Rhodes and the Catch 22

I spent much of this evening in debate with an eager reader who asked me how I could still support Colin Todd despite the 2-1 reversal at Milton Keynes Dons this weekend. He is to start a protest against Todd on Saturday – the protest will involve t-shirts – and wanted to know if I would making him a website for it.

I mulled it over – the idea that BfB supported Colin Todd not the idea of doing a free website for someone – and wondered how accurate it was. I flicked back through enough editorials to know that the Gaffer does not have a ringing endorsement from my comments but that there is much talk about the need for continuity.

At this point I cannot imagine the decision Julian Rhodes has to make. Certainly it is true to say that Rhodes’s faith in Todd has been shaken in recent months and with one win in eleven the chairman must be thinking issuing a P45 to a manager he inherited appointed as assistant by Gordon Gibb and then as manager by an administrator.

Rhodes probably knows that axing Todd would give him a popularity boost and lift the mood around Bradford City. Todd’s popularity has hit such low levels it is almost impossible to see it being turned around. The manager who was lambasted for negative tactics for most of the season now picks midfields of passing players – Marc Bridge-Wilkinson, Tom Penford, Steven Schumacher and Owen Morrison are no one’s defensive line up – but having given the fans what they wanted he now carries the can for bad results.

And as results go bad so does mood. City walked onto the field at Milton Keynes a team which looks mentally beaten before a ball is kicked. It could have been the loss of Dean Windass but more likely the mood which effects the fans is deeply rooted in the club. Football is game played mostly in the head and built on confidence and just as in the stands the idea that Todd’s team will win has gone from the dressing room. It does not matter if this is true or not the presence of the idea is enough to curse the side.
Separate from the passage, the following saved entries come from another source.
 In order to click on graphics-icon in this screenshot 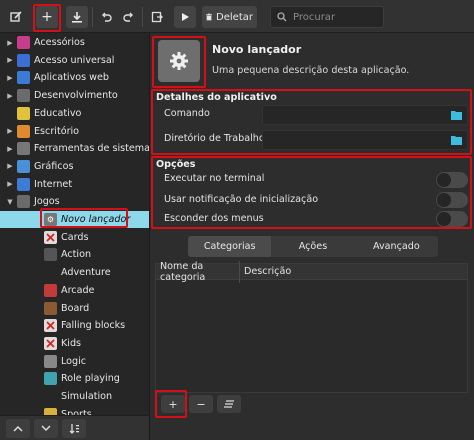, I will do `click(24, 166)`.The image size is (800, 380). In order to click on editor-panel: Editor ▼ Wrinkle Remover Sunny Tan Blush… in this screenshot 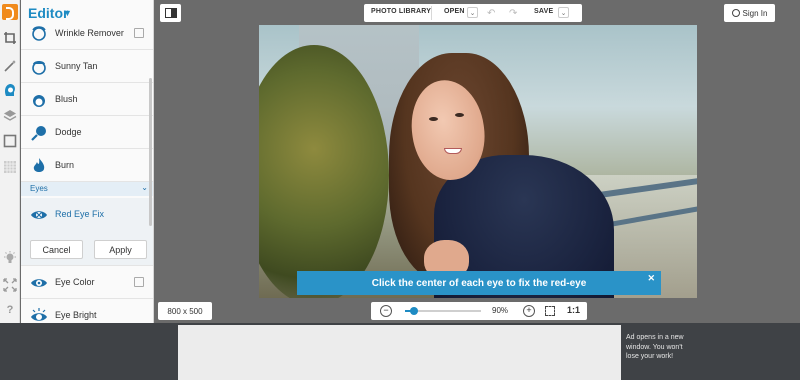, I will do `click(88, 162)`.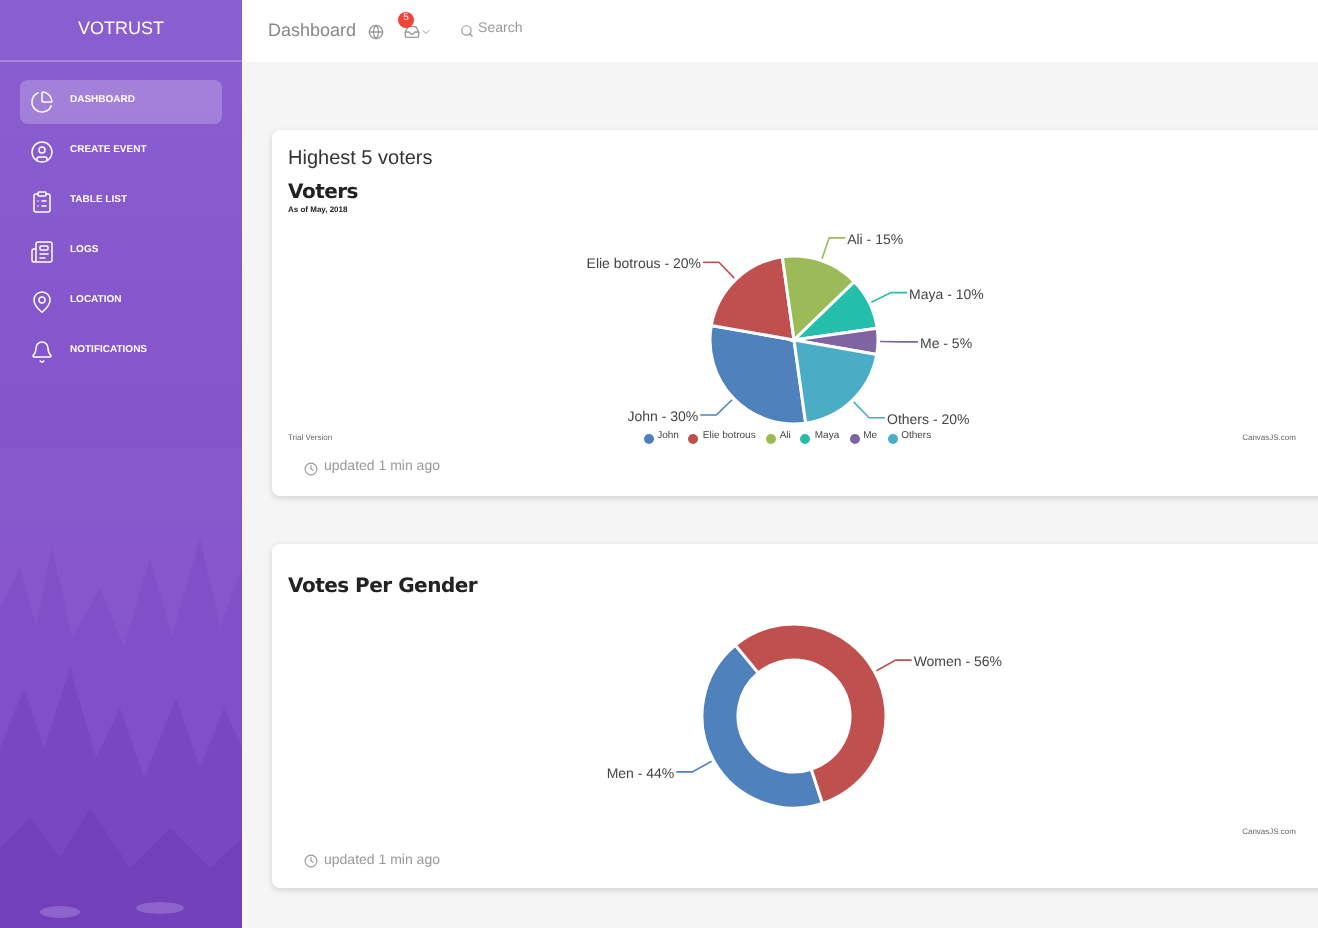 This screenshot has width=1318, height=928. I want to click on map-pin-icon, so click(42, 302).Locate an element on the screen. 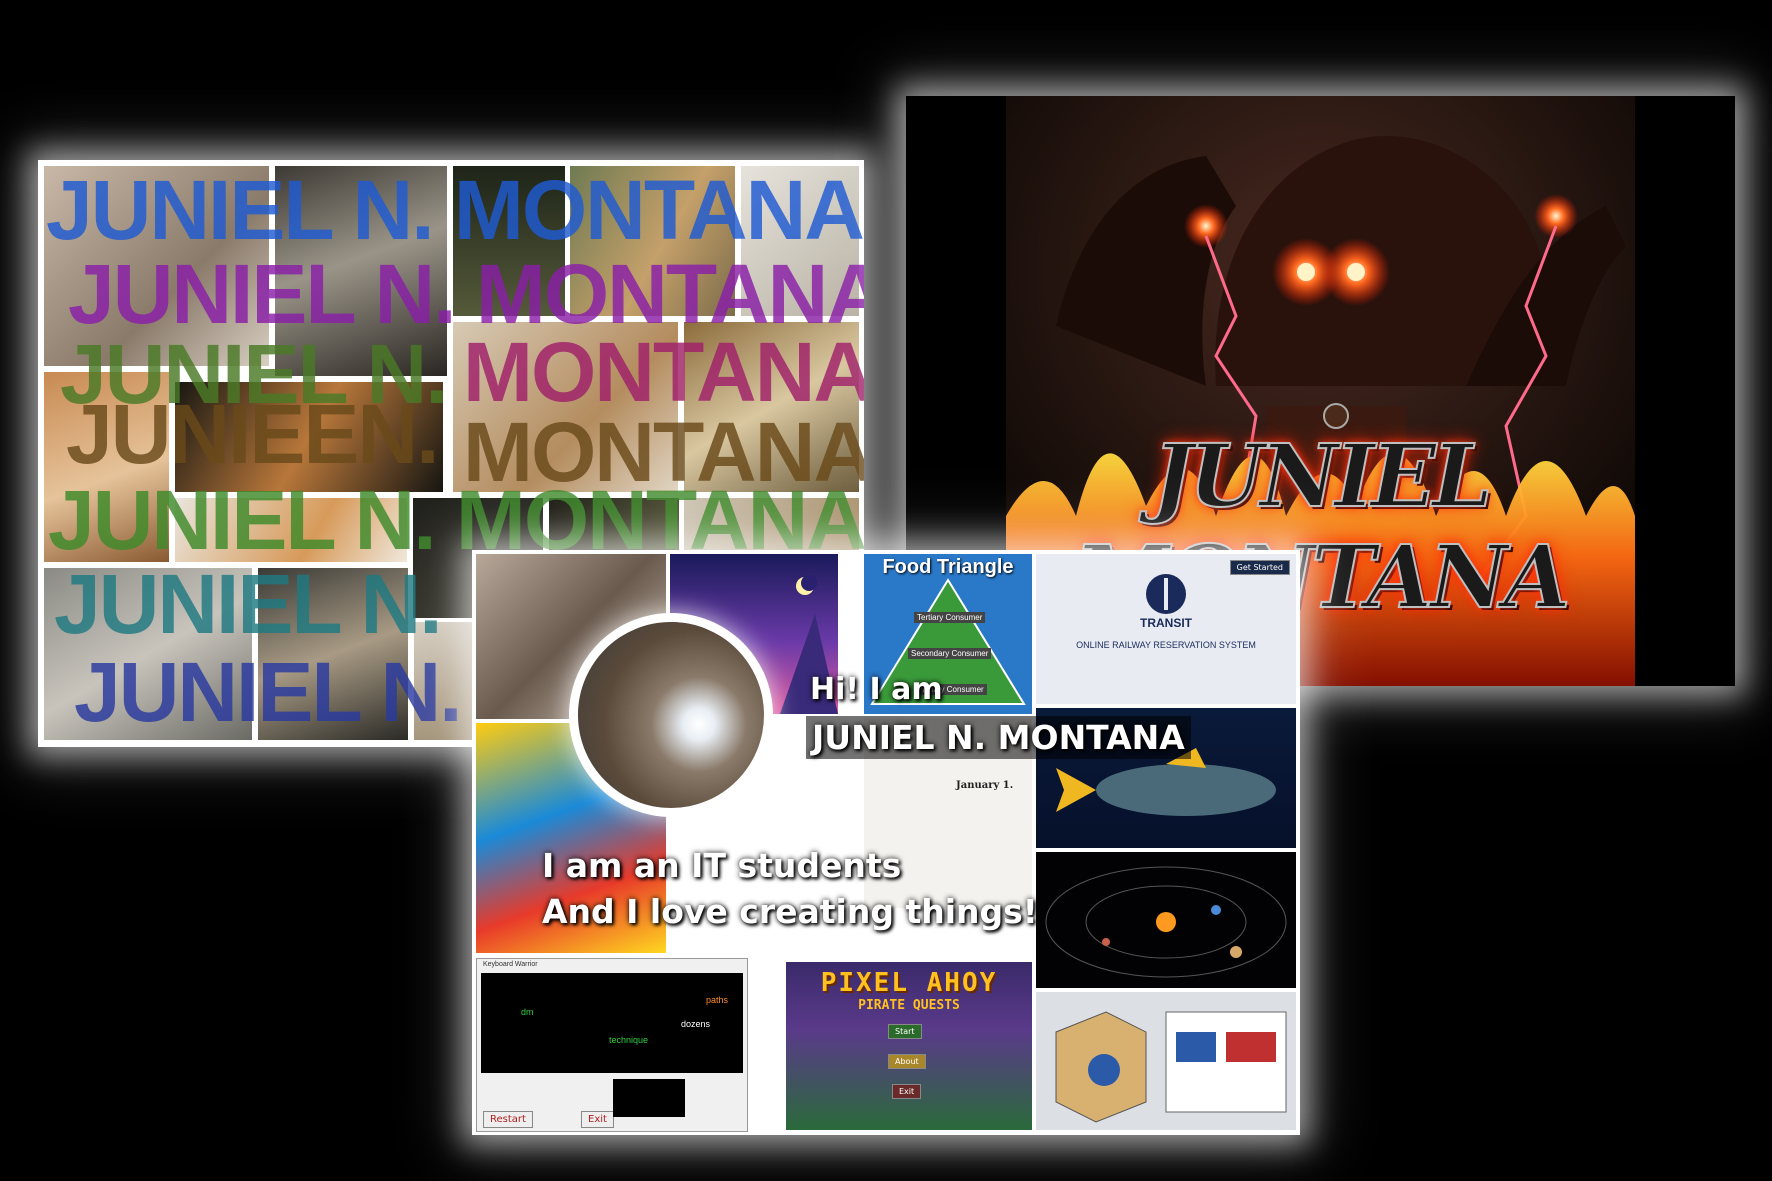  falling-word: dm is located at coordinates (528, 1012).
In short – and to quote my late Nan – the poor Buggar cannot do right for wrong. I have no idea if Todd has “lost the dressing room” or even what losing the dressing room is but I have seen enough football to know that City are in the sort of situation where a someone would get a pasting in the game after a management change and for a while everything would be right again.

However Julian Rhodes has sat in on the last four management changes at City in some way and the Bantams have gone though the man appointed from within, the experienced professional boss, the young up and coming boss and the top international without any turnaround of fortunes. It would take an especially dense man not to at least pause at the idea of having to go back into the job market to find someone to follow in those footsteps without being worried that the problem is not in another area of the club and that changing the manager is not the so much nothing which it has proved to be over the last half decade.

In all honesty I could not say to Julian Rhodes that any of the candidates likely to apply for the job of Bantams manager would be better than any of the last five bosses who have been in charge at Valley Parade but I’d suspect that a great number of much worse bosses would apply. I could be pretty sure that the change would boost morale and Rhodes would know the cost of that in hard cash. Todd has a twelve month contract to pay off and for the £100,000 plus the chairman gives away the reward is the randomness of appointment and a very good chance that an application process would make hardly any difference whatsoever in anything other than the short term. Chris Kamara was three numbers, Paul Jewell was a big lottery win. Almost every other change has been a zero baller.

So faced with the level of uncertainty Rhodes is stuck in a Catch 22 situation. Todd’s presence at the club is deflating matters to such a point where it is hard to see a win coming – although they always do – but to get rid of him is expensive and repeats an often failing policy of football chairmanship. 99% of the time the new manager is no better than the old one and the whole process of paying off the one, getting rid of players, bringing players in and then eighteen months later sacking is costly and tedious.

So expect Rhodes to do as all chairmen faced with this problem do. He will hold onto Colin Todd for as long as he can because should the team manage to get past fifty points he has less pressure to make a change. Should he need to make the change – and after Saturday that change could be made on Monday morning – then he will fall back on what he is familiar with and appoint David Wetherall as manager until the end of the season. An untried manager coming in with a need to get points quickly. Sure Wetherall might get the wins need but things could go wrong in a bigger way than they are doing now. Such is untried managers.

So why do we back Colin Todd? Because I don’t like gambles being made with my club’s future when the stakes are so high.